*RECORD EXCERPTS:*
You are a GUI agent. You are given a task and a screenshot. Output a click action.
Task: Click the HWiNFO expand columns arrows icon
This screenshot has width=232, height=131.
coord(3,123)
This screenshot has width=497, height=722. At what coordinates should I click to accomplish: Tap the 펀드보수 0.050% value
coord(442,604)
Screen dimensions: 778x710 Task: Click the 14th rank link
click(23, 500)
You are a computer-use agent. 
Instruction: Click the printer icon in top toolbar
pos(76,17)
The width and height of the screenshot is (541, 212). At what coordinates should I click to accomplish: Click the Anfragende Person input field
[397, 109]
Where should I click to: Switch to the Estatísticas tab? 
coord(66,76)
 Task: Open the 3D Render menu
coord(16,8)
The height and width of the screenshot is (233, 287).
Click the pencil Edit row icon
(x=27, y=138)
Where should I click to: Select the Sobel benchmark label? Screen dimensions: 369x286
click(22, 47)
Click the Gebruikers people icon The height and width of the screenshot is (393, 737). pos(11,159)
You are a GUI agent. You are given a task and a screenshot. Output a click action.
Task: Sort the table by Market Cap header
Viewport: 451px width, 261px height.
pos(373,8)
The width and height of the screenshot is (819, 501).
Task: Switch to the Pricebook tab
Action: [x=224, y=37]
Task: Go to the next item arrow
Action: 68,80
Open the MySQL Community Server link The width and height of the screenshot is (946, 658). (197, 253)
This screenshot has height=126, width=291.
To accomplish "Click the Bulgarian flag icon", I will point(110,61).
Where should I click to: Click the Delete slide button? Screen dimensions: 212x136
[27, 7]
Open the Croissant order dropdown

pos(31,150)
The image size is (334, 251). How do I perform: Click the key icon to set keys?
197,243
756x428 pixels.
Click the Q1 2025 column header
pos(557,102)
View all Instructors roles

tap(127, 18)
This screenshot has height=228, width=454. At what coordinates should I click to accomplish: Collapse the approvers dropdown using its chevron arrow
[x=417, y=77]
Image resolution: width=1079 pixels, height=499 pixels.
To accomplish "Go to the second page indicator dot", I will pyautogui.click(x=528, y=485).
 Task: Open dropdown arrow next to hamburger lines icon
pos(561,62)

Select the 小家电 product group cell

*TASK GOAL:* Where a line above holds the string "will", copy that line.

*ANSWER:*
To accomplish "Click the Bulgarian flag icon", I will point(110,61).
To accomplish "Go to the second page indicator dot", I will pyautogui.click(x=528, y=485).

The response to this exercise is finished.